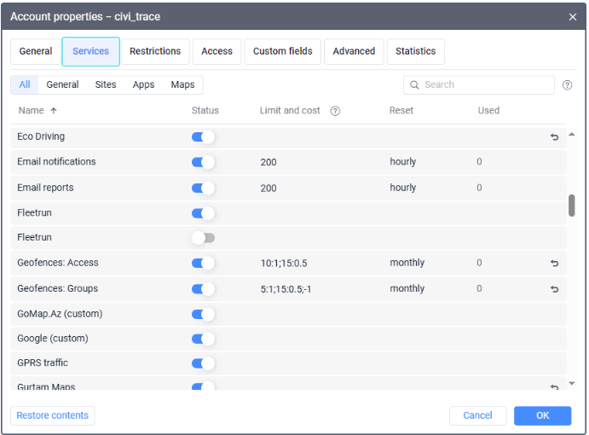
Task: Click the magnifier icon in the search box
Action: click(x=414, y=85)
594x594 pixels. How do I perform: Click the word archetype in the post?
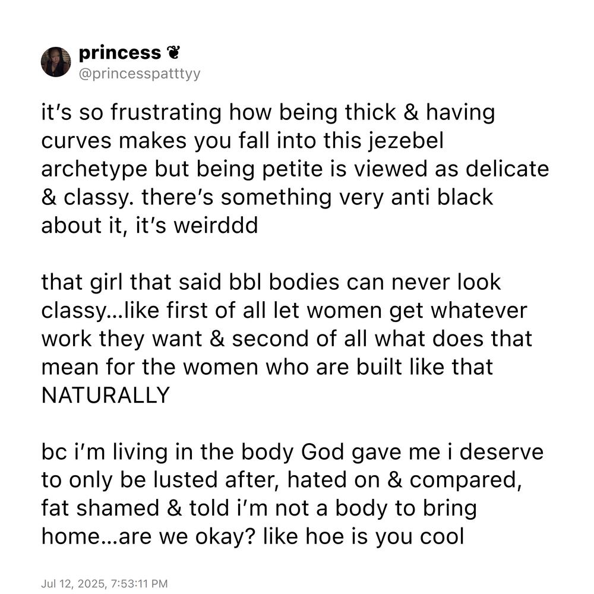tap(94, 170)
==
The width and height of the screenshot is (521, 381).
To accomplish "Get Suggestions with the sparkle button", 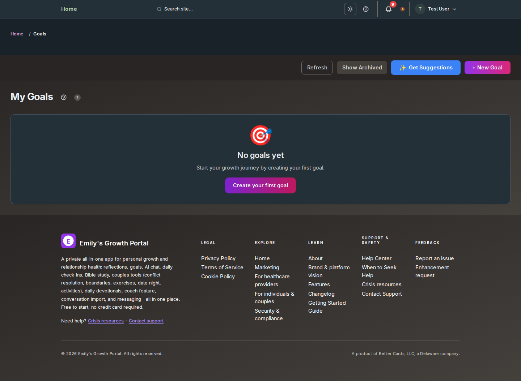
* * *
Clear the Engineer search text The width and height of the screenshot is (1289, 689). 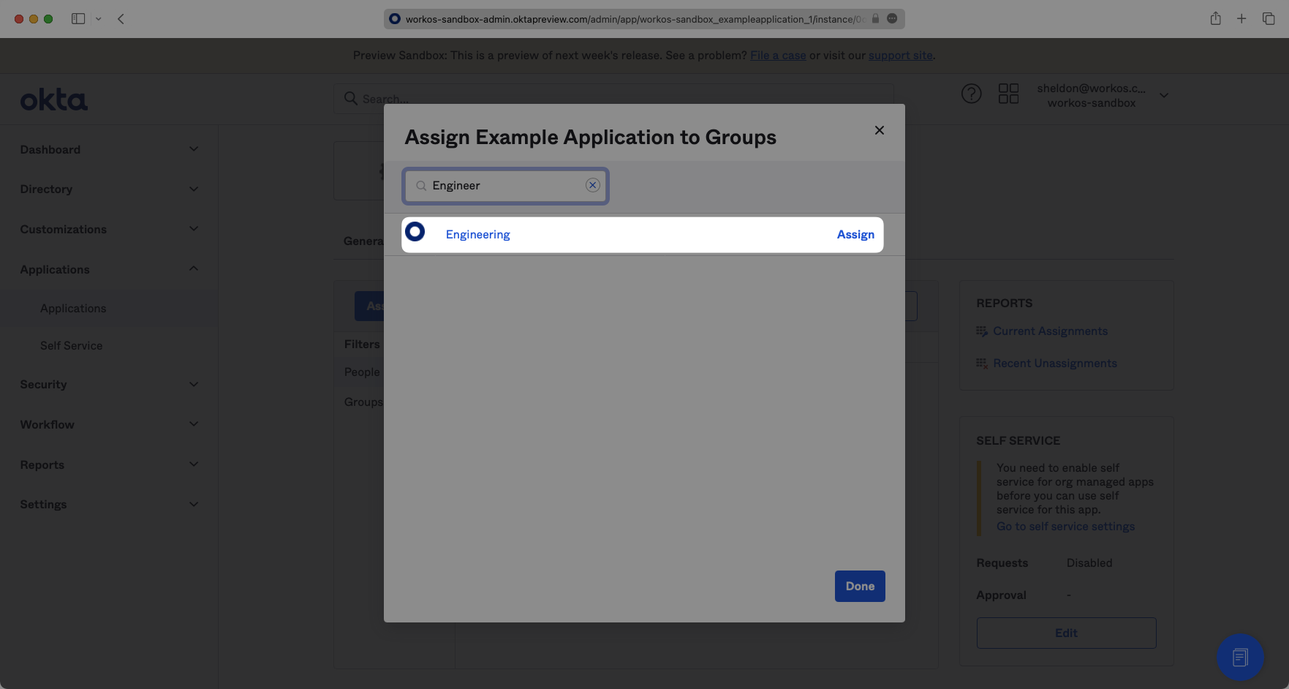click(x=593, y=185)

## PROBLEM:
For the material above, give again only the lines starting at the line that contains "The width and height of the screenshot is (521, 381)." and ending at the line that contains "Suggestions with the". Pictures do not belong in the copy.

## WRITTEN REPLY:
The width and height of the screenshot is (521, 381).
To accomplish "Get Suggestions with the sparkle button", 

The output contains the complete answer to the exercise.